6. The method of any of examples 1-5 wherein determining a classification of the sound comprises:
performing speech recognition on the sound; and
detecting a keyword from a list of keywords.
7. The method of example 6 wherein determining a classification of the sound further comprises performing a sentiment analysis to identify emotional sentiment of the speech.
8. The method of any of examples 6-7 and further comprising:
generating a transcript of the recognized speech; and
displaying the transcript on a display device with the corresponding video.
9. The method of any of examples 1-8 wherein determining a classification of the sound comprises determining the received sound includes a human scream.
10. The method of any of examples 1-9 wherein analyzing the sound to determine a classification of the sound comprises using audio sourcing techniques wherein the microphone comprises an array of microphones.
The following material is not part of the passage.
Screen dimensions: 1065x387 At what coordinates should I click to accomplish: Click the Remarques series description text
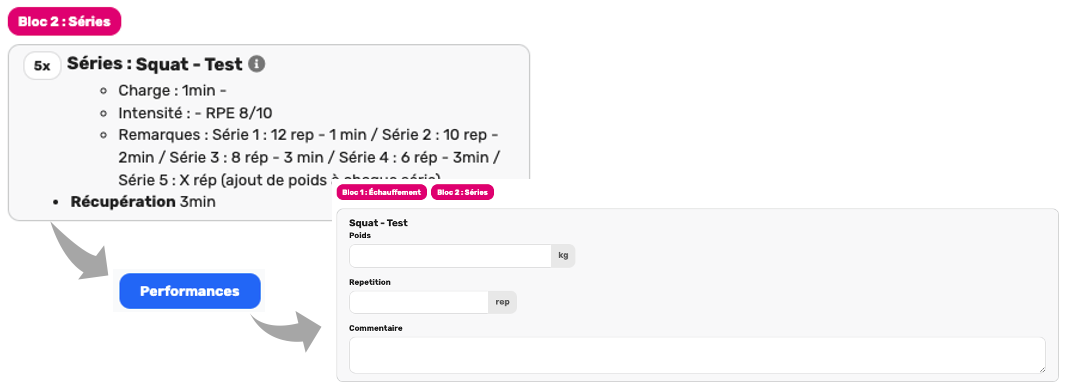(x=310, y=158)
11. The method of any of examples 1-10 and further comprising:
generating an alert based on the classification of the sound; and
sending the alert to an operator.
12. The method of any of examples 1-11 wherein determining a classification of the sound comprises performing a sentiment analysis on the sound to determine an emotional identification from a group of sentiment including crying, aggression, anger, sadness, and laughter.
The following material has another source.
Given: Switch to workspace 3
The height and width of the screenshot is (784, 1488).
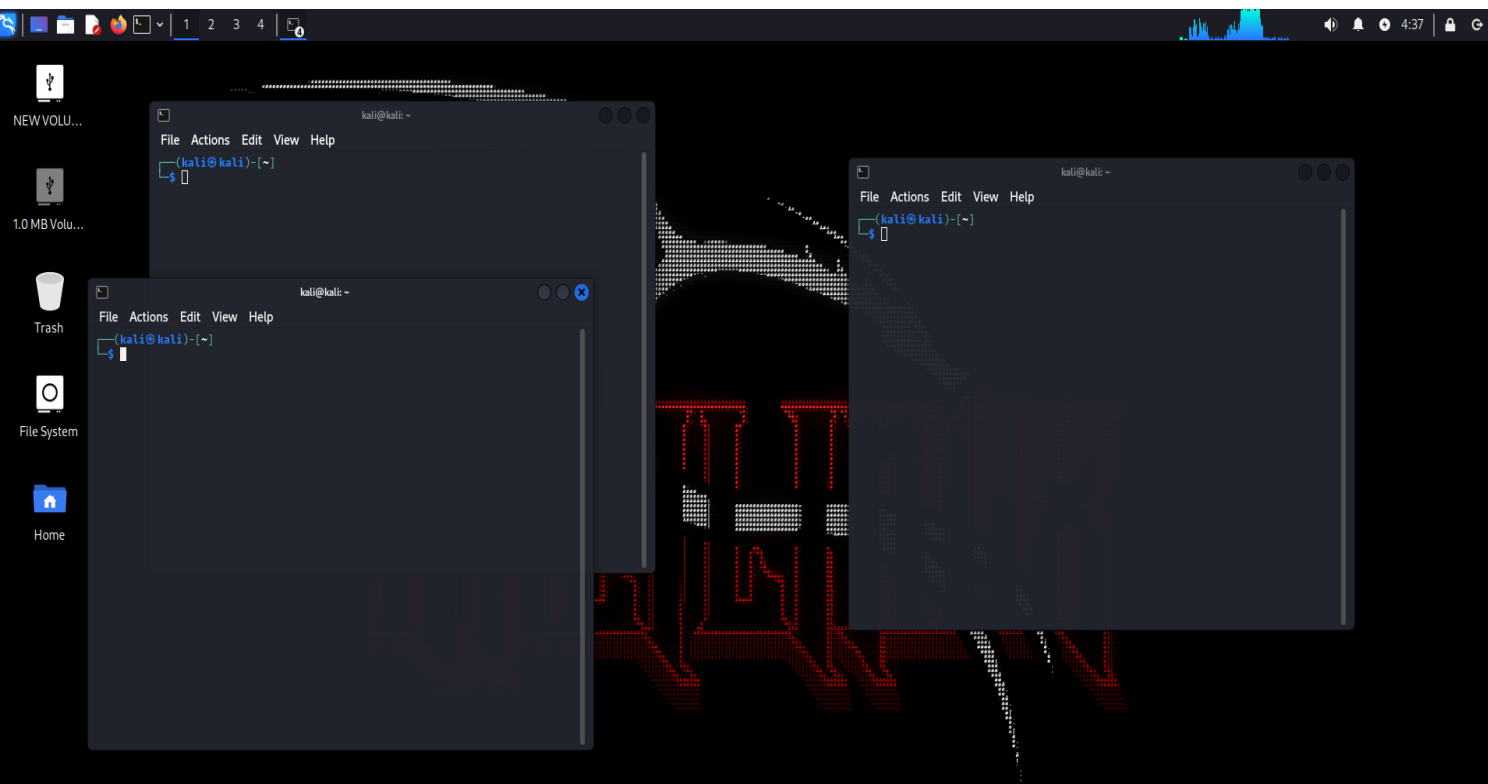Looking at the screenshot, I should [236, 25].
13. A machine readable storage device having instructions for execution by a processor of the machine to perform actions comprising:
receiving sound from an area being monitored by a video surveillance system having a camera and microphone;
analyzing the sound to determine a classification of the sound; and
capturing video of the area being monitored responsive to the classification of the sound.
14. The machine readable storage device of example 13 wherein the actions further comprise:
determining a direction of the sound;
causing the camera of the video surveillance system to move to point in the determined direction of the sound based on the classification of the sound; and
capturing video of the area being monitored in the determined direction of the classified sound.
15. The machine readable storage device of any of examples 13-14 wherein determining a classification of the sound comprises determining the received sound includes a voice, a gunshot, or a sound emanating from an automobile.
16. The machine readable storage device of any of examples 13-15 wherein determining a classification of the sound comprises:
performing speech recognition on the sound; and
detecting a keyword from a list of keywords.
17. The machine readable storage device of any of examples 13-16 wherein the actions further comprise:
generating an alert based on the classification of the sound, the alert including an identification of the classification of the sound; and
sending the alert to an operator.
18. A device comprising:
a processor;
a camera coupled to the processor;
a microphone coupled to the processor; and
a memory device coupled to the processor and having a program stored thereon for execution by the processor to:
19. The device of example 18 wherein execution by the processor further comprises:
determining a direction of the sound;
causing the camera to move to point in the determined direction of the sound based on the classification of the sound; and
capturing video of the area being monitored in the determined direction of the classified sound.
20. The device of any of examples 18-19 wherein determining a classification of the sound comprises:
performing speech recognition on the sound; and
detecting a keyword from a list of keywords.
Although a few embodiments have been described in detail above, other modifications are possible. For example, the logic flows depicted in the figures do not require the particular order shown, or sequential order, to achieve desirable results. Other steps may be provided, or steps may be eliminated, from the described flows, and other components may be added to, or removed from, the described systems. Other embodiments may be within the scope of the following claims.